Au-delà du diagnostic, dans le traitement interventionnel, le nouveau référentiel fait la part belle à l’imagerie endocoronaire (IVUS, pour intravascular ultrasound, ou OCT pour optical coherence tomography), déjà pratiquée dans certains centres mais qui fait pour la première fois son entrée dans les recommandations. Et ce, directement avec une préconisation de niveau 1. « Il se dégage qu’il faut désormais vraiment faire une imagerie endocoronaire pour les angioplasties les plus complexes : angioplastie du tronc, des lésions de bifurcation, des lésions longues (de plus de 2 cm), etc. », énumère le Pr Van Belle.

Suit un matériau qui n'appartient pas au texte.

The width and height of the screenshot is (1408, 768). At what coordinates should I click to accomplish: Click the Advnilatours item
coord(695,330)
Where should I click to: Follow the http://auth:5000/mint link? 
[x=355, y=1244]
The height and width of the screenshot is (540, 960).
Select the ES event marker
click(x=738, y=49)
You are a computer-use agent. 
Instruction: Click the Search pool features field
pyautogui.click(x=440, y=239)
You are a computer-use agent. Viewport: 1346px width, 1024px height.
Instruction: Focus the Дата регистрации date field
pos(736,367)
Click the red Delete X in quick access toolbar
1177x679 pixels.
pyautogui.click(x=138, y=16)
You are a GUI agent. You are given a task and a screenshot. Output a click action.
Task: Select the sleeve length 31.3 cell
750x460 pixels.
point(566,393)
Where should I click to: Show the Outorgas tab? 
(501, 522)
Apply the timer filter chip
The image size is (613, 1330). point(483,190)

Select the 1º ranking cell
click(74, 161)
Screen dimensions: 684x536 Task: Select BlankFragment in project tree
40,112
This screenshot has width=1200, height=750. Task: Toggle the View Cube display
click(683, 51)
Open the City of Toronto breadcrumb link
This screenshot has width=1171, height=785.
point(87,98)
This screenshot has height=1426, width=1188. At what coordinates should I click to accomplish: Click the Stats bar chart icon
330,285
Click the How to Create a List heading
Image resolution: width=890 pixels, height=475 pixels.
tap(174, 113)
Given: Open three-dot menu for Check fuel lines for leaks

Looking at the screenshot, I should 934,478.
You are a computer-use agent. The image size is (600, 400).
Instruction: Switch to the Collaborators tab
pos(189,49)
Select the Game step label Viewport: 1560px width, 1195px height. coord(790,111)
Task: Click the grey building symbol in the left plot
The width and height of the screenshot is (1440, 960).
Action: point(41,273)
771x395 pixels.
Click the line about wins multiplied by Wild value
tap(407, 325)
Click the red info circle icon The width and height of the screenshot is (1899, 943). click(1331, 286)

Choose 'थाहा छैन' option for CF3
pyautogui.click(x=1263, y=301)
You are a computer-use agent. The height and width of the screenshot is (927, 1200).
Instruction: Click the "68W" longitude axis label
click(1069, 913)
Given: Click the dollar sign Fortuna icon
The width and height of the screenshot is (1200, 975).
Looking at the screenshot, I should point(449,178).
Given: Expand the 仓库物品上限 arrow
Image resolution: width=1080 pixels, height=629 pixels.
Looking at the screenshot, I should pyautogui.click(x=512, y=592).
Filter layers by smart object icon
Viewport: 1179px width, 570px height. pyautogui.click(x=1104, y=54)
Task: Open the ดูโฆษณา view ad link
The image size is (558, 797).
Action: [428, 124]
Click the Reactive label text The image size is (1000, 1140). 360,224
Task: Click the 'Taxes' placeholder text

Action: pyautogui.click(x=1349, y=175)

De même que les examens précédents, l’imagerie endocoronaire n’est pas remboursée en France. Une demande aurait toutefois été déposée en ce sens, et serait en cours d’examen. « Si le remboursement est refusé, on se retrouvera dans la même situation problématique qu’avec la FFR », s’inquiète le cardiologue.

Au total, au regard des difficultés d’accès et de remboursement qui s’accumulent en France, reste à savoir dans quelle mesure ces recommandations pourront réellement être appliquées. À noter toutefois deux changements proposés par l’actualisation des guidelines, sans doute moins problématiques en la matière. D’abord, la double antiagrégation plaquettaire, jusqu’à présent indiquée pendant un an après revascularisation, n’est désormais préconisée que pour trois à six mois. Puis, dans l’indication historique de pontage que constituait jusqu’à présent la revascularisation du tronc commun, l’angioplastie se positionne finalement comme une bonne alternative en cas de lésion isolée.